++++ Extrait présenté
Stallman insiste sur un dilemme moral qui vous a peut-être déjà été posé. Si un ami a besoin d’un logiciel que vous possédez, vous aurez envie de lui en donner une copie. Cependant, avec les logiciels privateurs, cet acte est illégal ! Richard Stallman, quant à lui, conclut que, personnellement, il considère « ne pas aider son prochain » comme plus grave que « rompre un contrat », et donnerait donc tout de même la copie.
La liberté 0 n’est pas claire pour tout le monde. Tous les logiciels ne vous laissent pas en faire ce que vous voulez, ou du moins vous enfreignez leur licence sans le savoir. Par exemple, certains outils de bureautique produisent des fichiers que vous avez le droit de diffuser dans le cercle familial et amical, mais pas pour un usage commercial. Le simple fait pour un entrepreneur d’envoyer un texte au format .doc à un client alors qu’il n’a qu’une édition familiale de Microsoft Word l’expose à des sanctions. Autre exemple plus croustillant : certains logiciels de publication en ligne interdisent de publier un contenu critiquant péjorativement le dit logiciel.
Qui a dit pirate ?
Si vous parlez des pirates, Stallman vous répondra que « attaquer les navires est très mal ». Si vous précisez « pirate informatique », il vous expliquera que les informaticiens ne sont pas armés et ne sont donc pas des pirates.
A ce stade, il est clair que la position de Stallman et son projet dépendent d’une idéologie, une éthique de vie à laquelle il est fidèle depuis de nombreuses années. Francophone et francophile, il prononça trois mots au début de la conférence : Liberté, Égalité, Fraternité.
En observant la devise française il critique les lois Davdsi et Hadopi. Pour lui, Nicolas Sarkozy doit certainement détester notre devise pour avoir de telles idées. Cela se défend bien ! En effet, l’informatique associé à internet est censé faciliter la diffusion de la culture, le partage des données, et l’État décide de rendre cette pratique illégale. Nous devons rester dominés, c’est ce qui est voulu.
Si on observe bien les quatre libertés fondamentales du logiciel libre, non seulement elles mettent en avant la devise française, mais en plus elles représentent une vision vertueuse de la démocratie. Le monde des libristes est une cyber-démocratie dont chaque habitant travaille de son mieux. Les habitants s’entraident, s’échangent des outils et des idées. Parfois les outils sont défectueux ou obsolètes, et si vous n’avez pas le temps ou les capacités de régler ce problème, un autre habitant le fera et vous y donnera accès à la solution. Bien sûr, les logiciels libres sont perfectibles, c’est d’ailleurs pour cela qu’ils sont libres : « Nous ne pouvons pas être parfait, mais nous pouvons garder la liberté ». Ainsi la solidarité fonctionne-t-elle dans le monde des logiciels libres.
Rendez-nous 1984 !
Imaginez qu’une entreprise, sous prétexte que vous utilisez son produit, puisse effectuer des modifications chez vous. Elle reprise vos chaussettes, jette vos vieux jouets d’enfance pour les remplacer par des neufs que vous ne connaissez pas, arrose les plantes en oubliant qu’il ne fallait pas arroser le cactus tous les jours. Bref, elle y met de la bonne volonté à améliorer votre chez-vous mais ne vous connaissant pas, elle commet des petites bêtises. En plus, vous n’étiez pas prévenus. Vous n’avez même pas assisté à la scène. On vous a bandé les yeux, puis vous avez eu la surprise.
++++++++
Exercice écrit 1
Recopiez à l'identique les lignes fournies, de celle qui contient « Task: Click the Neal Maupay display name » jusqu'à la dernière de ces lignes, bornes comprises.
++++ Entrées fournies
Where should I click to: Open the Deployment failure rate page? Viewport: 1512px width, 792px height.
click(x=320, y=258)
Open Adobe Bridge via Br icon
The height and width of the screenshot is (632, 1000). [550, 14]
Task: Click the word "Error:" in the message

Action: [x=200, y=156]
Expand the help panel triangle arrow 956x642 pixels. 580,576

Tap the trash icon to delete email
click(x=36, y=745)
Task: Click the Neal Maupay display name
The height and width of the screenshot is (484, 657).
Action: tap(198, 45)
++++++++
Exercice écrit 2
Dans le texte sur Stallman et le logiciel libre, quels trois mots Stallman a-t-il prononcés au début de la conférence ?

Résultat 1
Task: Click the Neal Maupay display name
The height and width of the screenshot is (484, 657).
Action: tap(198, 45)

Résultat 2
Liberté, Égalité, Fraternité.